O grande imbróglio parece residir na constatação do indivíduo ateu, mas conservador. (A mim parece bastante suspeito expressar-me contra o conservadorismo ateu, visto que já fui um de seus representantes antes de minha conversão ao catolicismo). Mas a maior dificuldade não é tanto a integração com o movimento conservador, esmagadoramente cristão, mas analiso aquela que é de cunho filosófico e moral. O grande paradoxo do “conservador ateu” é a preferência pela cultura ocidental, que desde cedo tomou por bandeira uma moral objetiva – em oposição ao mundo decrépito romano – e a crença em um Deus trinitário. De certo, a escolha por uma cultura em detrimento das outras é uma das variadas expressões máximas do relativismo “absoluto” da modernidade – das quais dentre elas, a verdade irrefutável de que não há nenhuma verdade, e por óbvio, nenhum guia moral a sujeitar os homens (exceto, talvez, o de si próprio). Mas vejo a questão como sendo bastante razoável e compreensível, se tomarmos por vista o cunho liberal e o grande adversário cristão: o islamismo não visualiza uma forma de sociedade sem os auspícios de Allah, e a política sob a égide do Islã também é um traço de fé. Enganam-se aqueles teóricos frankfurtianos, como Jurgen Habermas, que defendiam haver um espaço, seguindo a argumentação do agir comunicativo, para uma integração da cultura islâmica no ocidente, porque o problema reside exatamente na forma que o islamismo entende como uma sociedade deve ser estabelecida, e o Estado é para eles uma expressão natural do poder divino. Reconheçam ou não, a liberdade religiosa proporcionada pela cultura ocidental é uma exceção notável na história mundial das religiões. Se o ateu conservador prefere a cultura ocidental (de raiz monárquica e católica, diga-se de passagem) em oposição às demais grandes civilizações, como a oriental e a totalizante de mundo árabe e muçulmana, é certamente porque a cristã é aquela que legitima e protege a descrença, não obstante o paradoxo patente à primeira vista.

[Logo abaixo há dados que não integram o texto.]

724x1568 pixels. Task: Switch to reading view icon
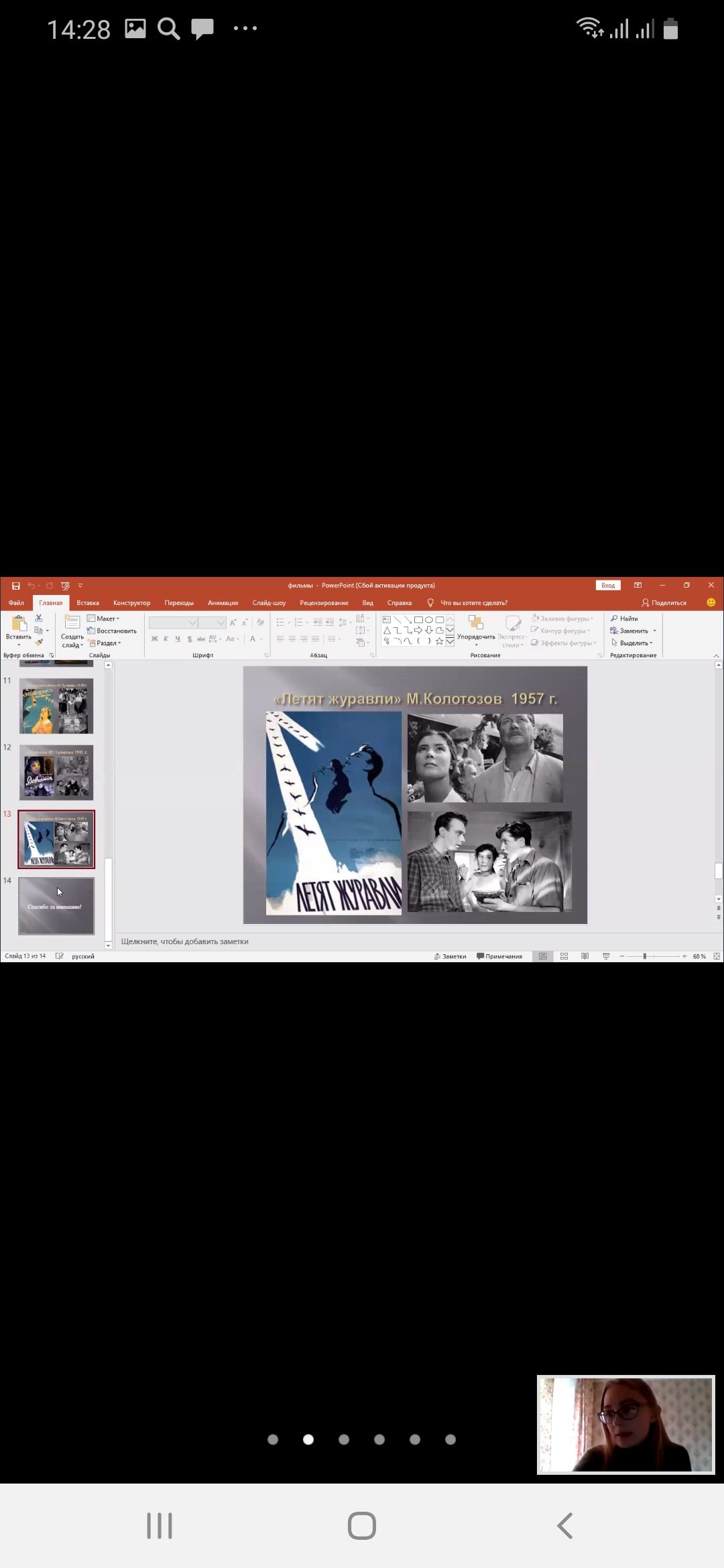coord(585,956)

Mas ainda há aqueles indivíduos que, com ódio rançoso e dotados de uma caricatura cômica quando não absurda da Igreja e do cristianismo, tentam esboçar um tipo de civilização ocidental desprovida da fé cristã, algo impensável, mesmo para os niilistas, e que não perduraria muito frente a outras ofensivas – e como nós é imensamente caro o problema do Islã, hoje. Um conservador pode ser ateu? Certamente. Ele pode continuar sendo muito crítico e um bom irmão de armas no combate a contracultura (ou como é comumente utilizado, um legítimo idiota útil do marxismo cultural). Mas ele pode ser um ateu no movimento conservador moderno? Certamente, também, apenas caso tenha levado em conta que o cristianismo fundou a civilização ocidental e que sem esta, não continuaria existindo um Ocidente. Jamais, sem os auspícios de uma crença religiosa, uma civilização tenha firmado suas bases. Quer queira quer não, estejamos ou não no século XXI, esta verdade continuará a mesma. O ateísmo puro não tem por si só as condições necessárias para fundar ou mesmo manter uma civilização, que requer sempre um ordenamento espontâneo de modos de vida e de culturas, mas que se propõe a si mesmo “civilizador”, de toda monta; porque é a negação de uma verdade caríssima aos homens, a da existência de Deus – fim último da humanidade. Ao mesmo tempo que o ateísmo nega, ele legitima: a crença de que sociedades inteiras e bilhões de seres humanos creram em Deus e que dedicaram sua vida para Ele.